* **INSTRUCTIONS FOR THE TASK**
Tell how many lines of the material below hold "agent". The reply is that number alone.

* **DATA SHOWN**
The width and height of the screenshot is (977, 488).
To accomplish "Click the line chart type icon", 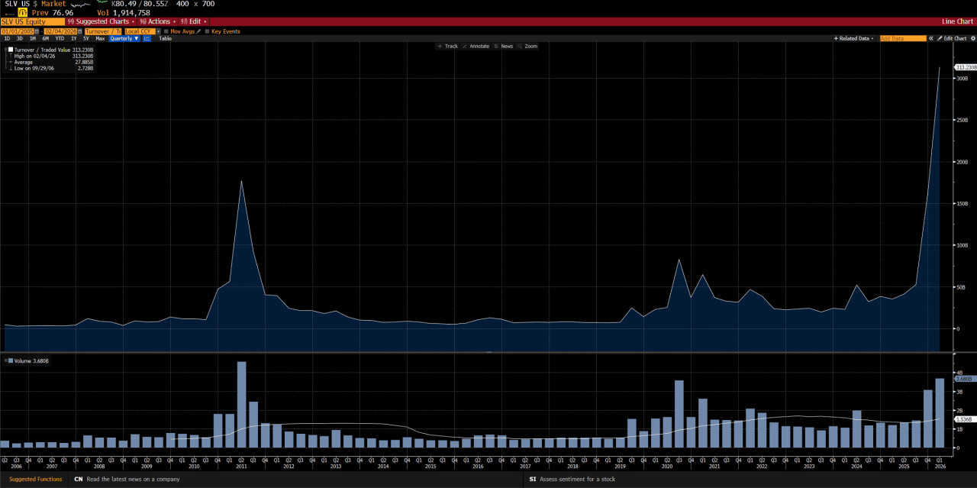I will pos(147,38).
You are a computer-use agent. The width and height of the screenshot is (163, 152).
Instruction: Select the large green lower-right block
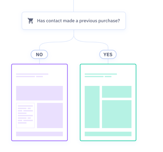[117, 114]
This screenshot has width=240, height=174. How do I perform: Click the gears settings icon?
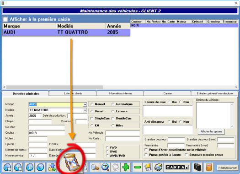click(52, 167)
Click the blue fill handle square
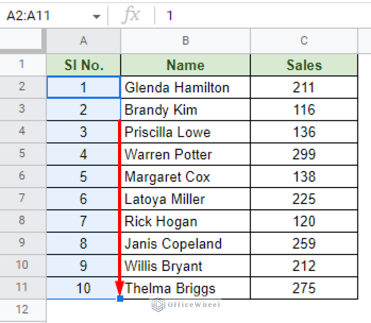 [x=120, y=299]
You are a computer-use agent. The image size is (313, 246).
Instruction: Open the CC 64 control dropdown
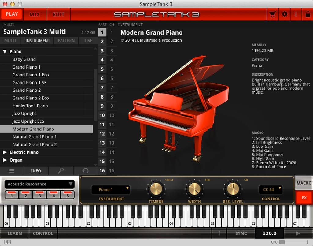point(271,190)
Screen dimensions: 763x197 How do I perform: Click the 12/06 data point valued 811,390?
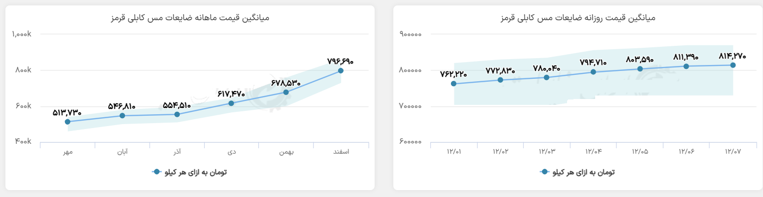point(686,66)
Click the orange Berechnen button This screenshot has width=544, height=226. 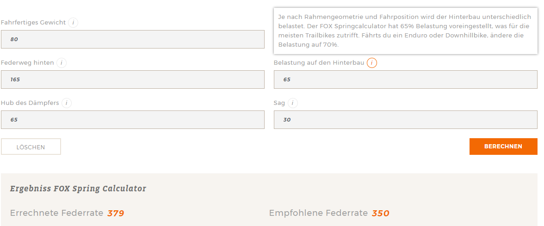coord(503,147)
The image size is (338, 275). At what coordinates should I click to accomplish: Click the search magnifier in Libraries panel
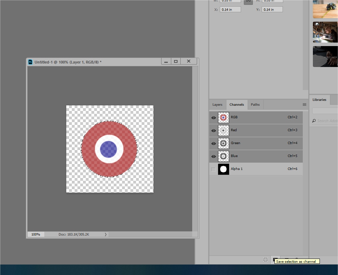314,121
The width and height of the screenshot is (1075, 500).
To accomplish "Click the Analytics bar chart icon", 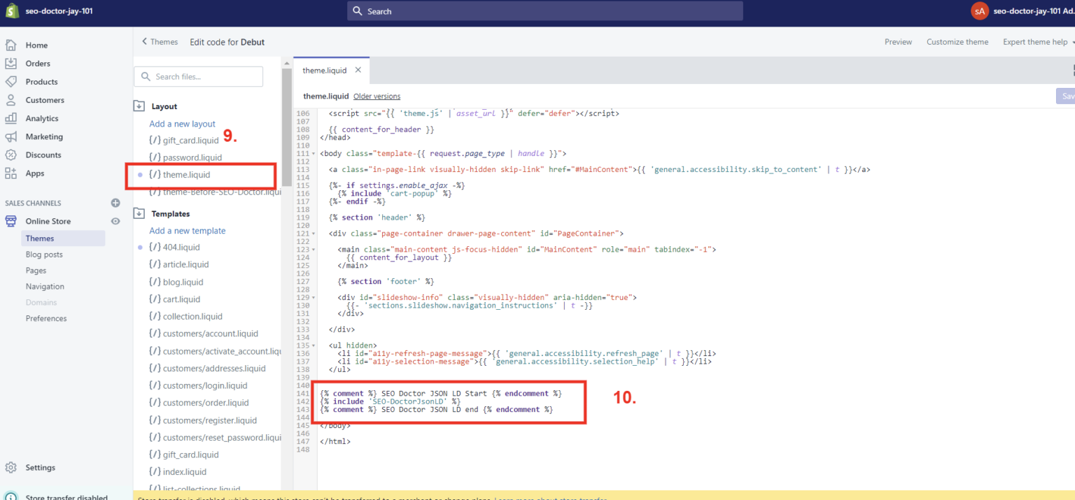I will 11,118.
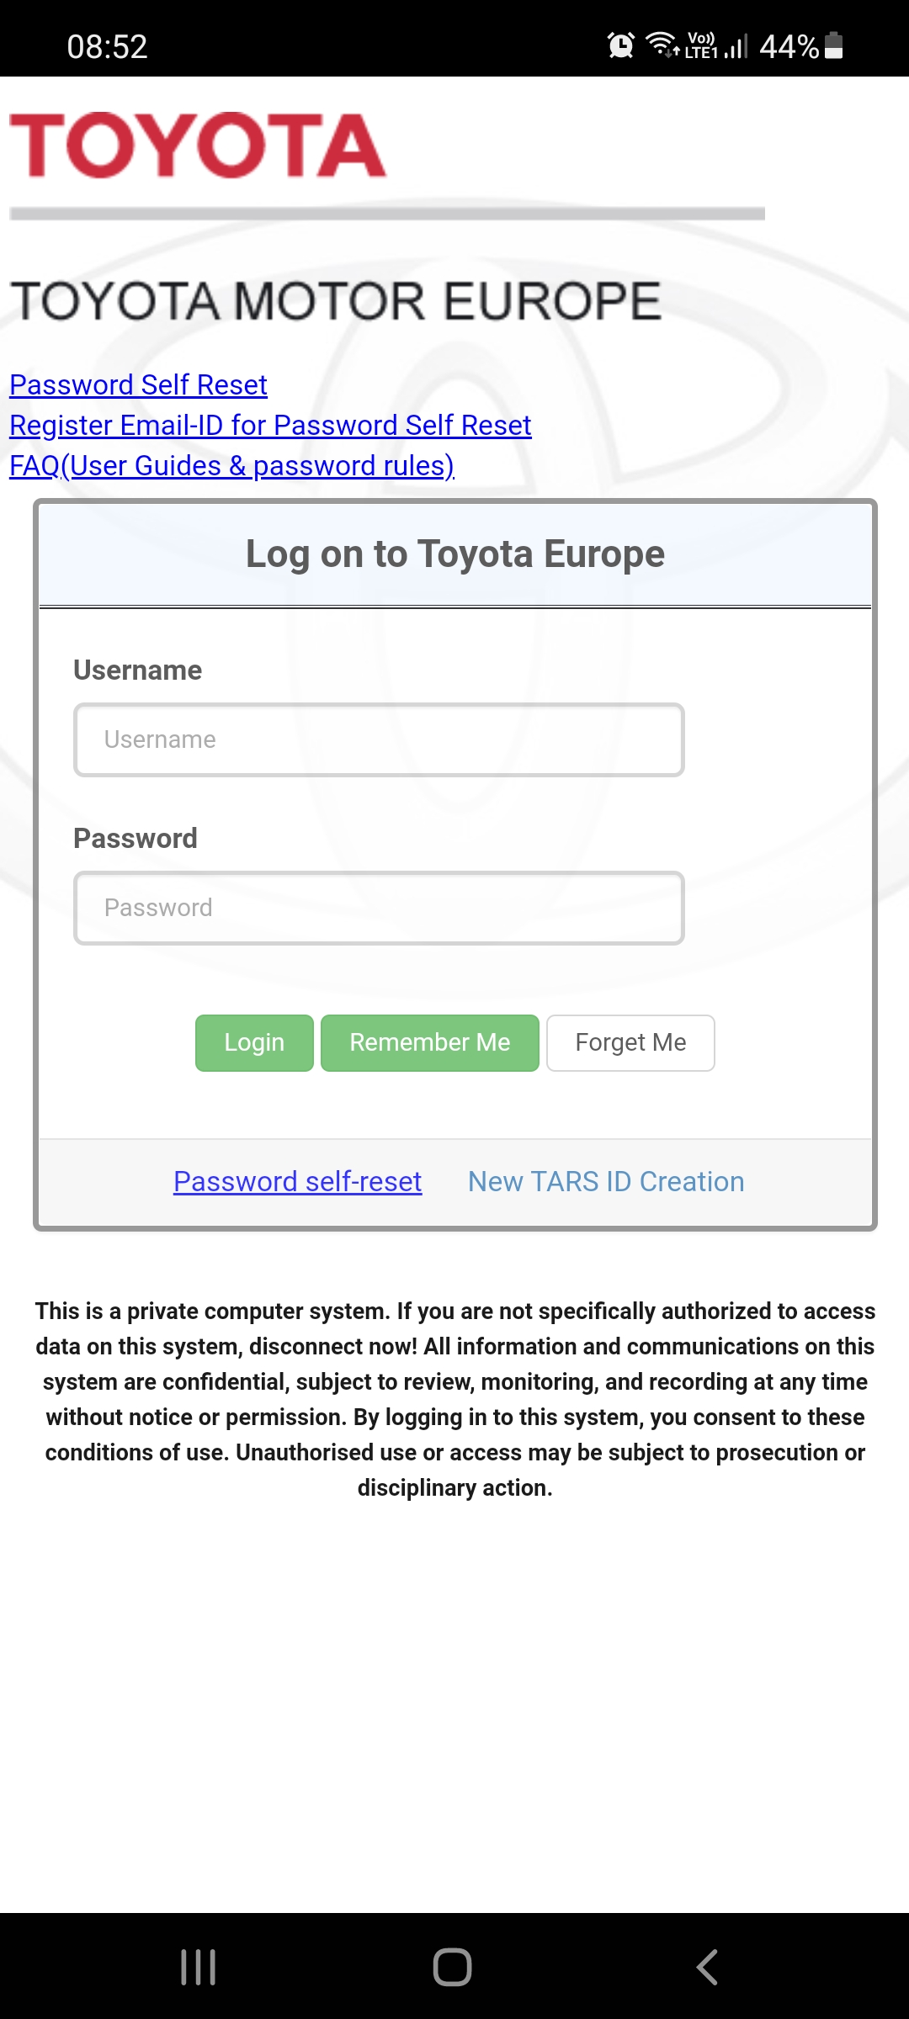Tap the Wi-Fi status icon
The width and height of the screenshot is (909, 2019).
[662, 44]

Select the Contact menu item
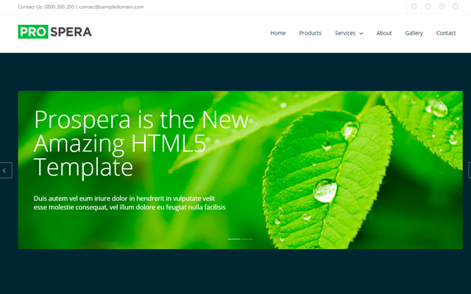[446, 33]
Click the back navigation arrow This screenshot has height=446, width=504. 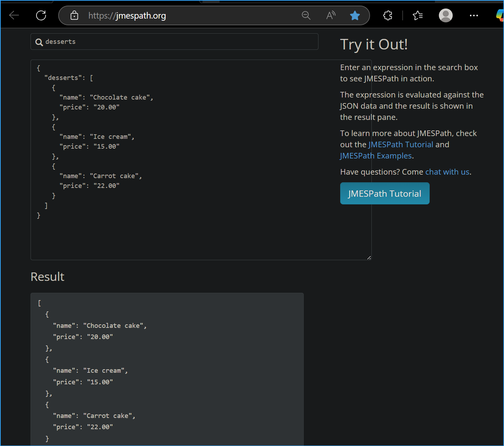[x=14, y=15]

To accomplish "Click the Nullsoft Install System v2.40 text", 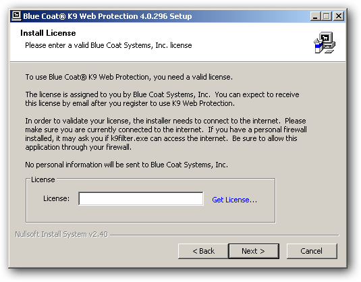I will pos(61,234).
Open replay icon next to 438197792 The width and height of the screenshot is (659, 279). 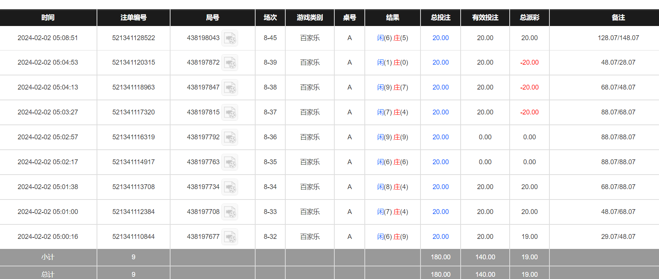click(x=230, y=137)
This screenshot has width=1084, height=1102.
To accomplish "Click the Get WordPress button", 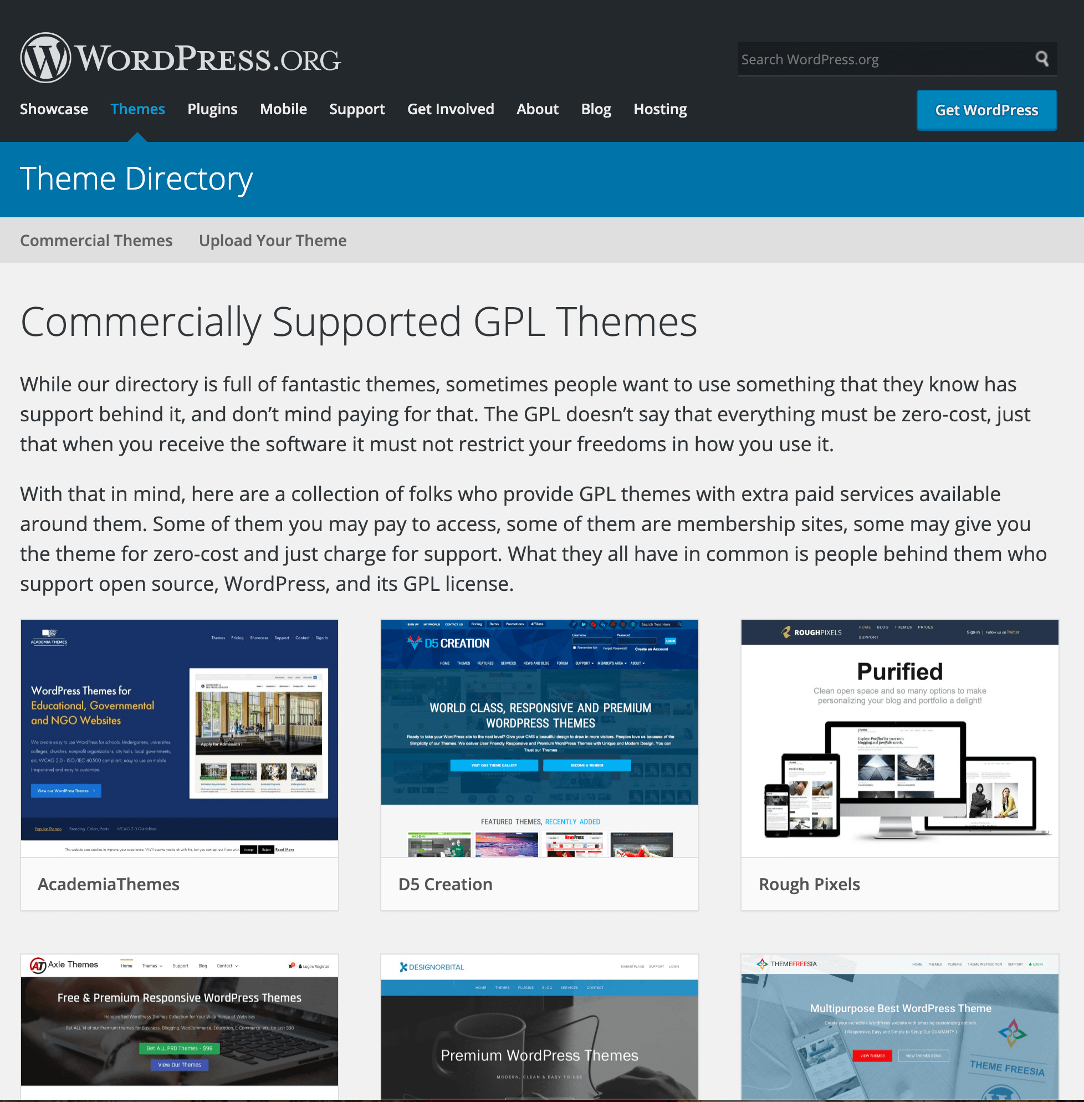I will tap(987, 109).
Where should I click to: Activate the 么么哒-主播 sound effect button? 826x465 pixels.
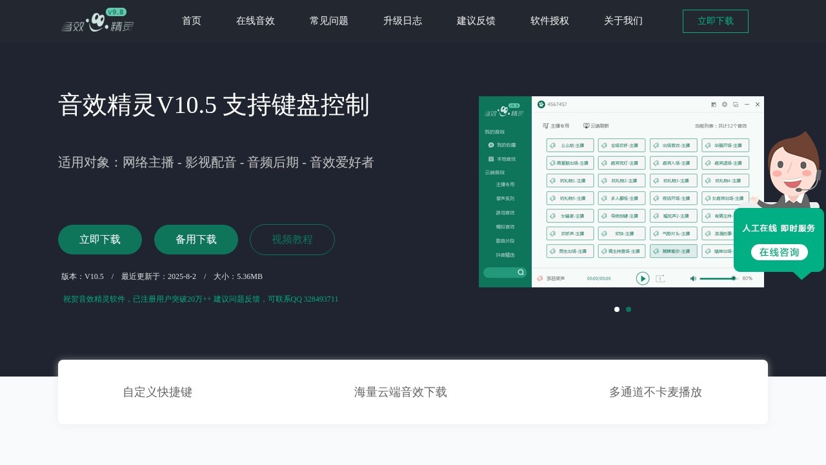pyautogui.click(x=570, y=145)
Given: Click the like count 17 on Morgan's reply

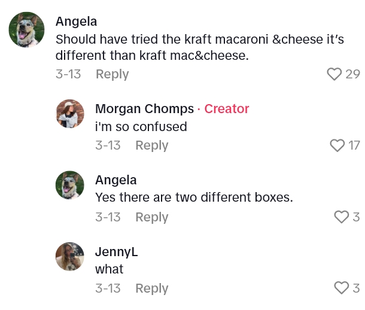Looking at the screenshot, I should pyautogui.click(x=354, y=145).
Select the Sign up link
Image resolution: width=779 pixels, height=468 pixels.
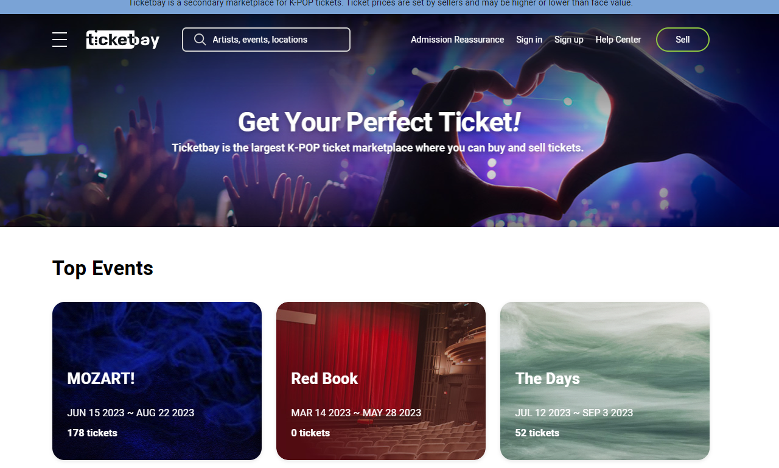click(x=568, y=40)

* **RESULT OF THIS TASK**
2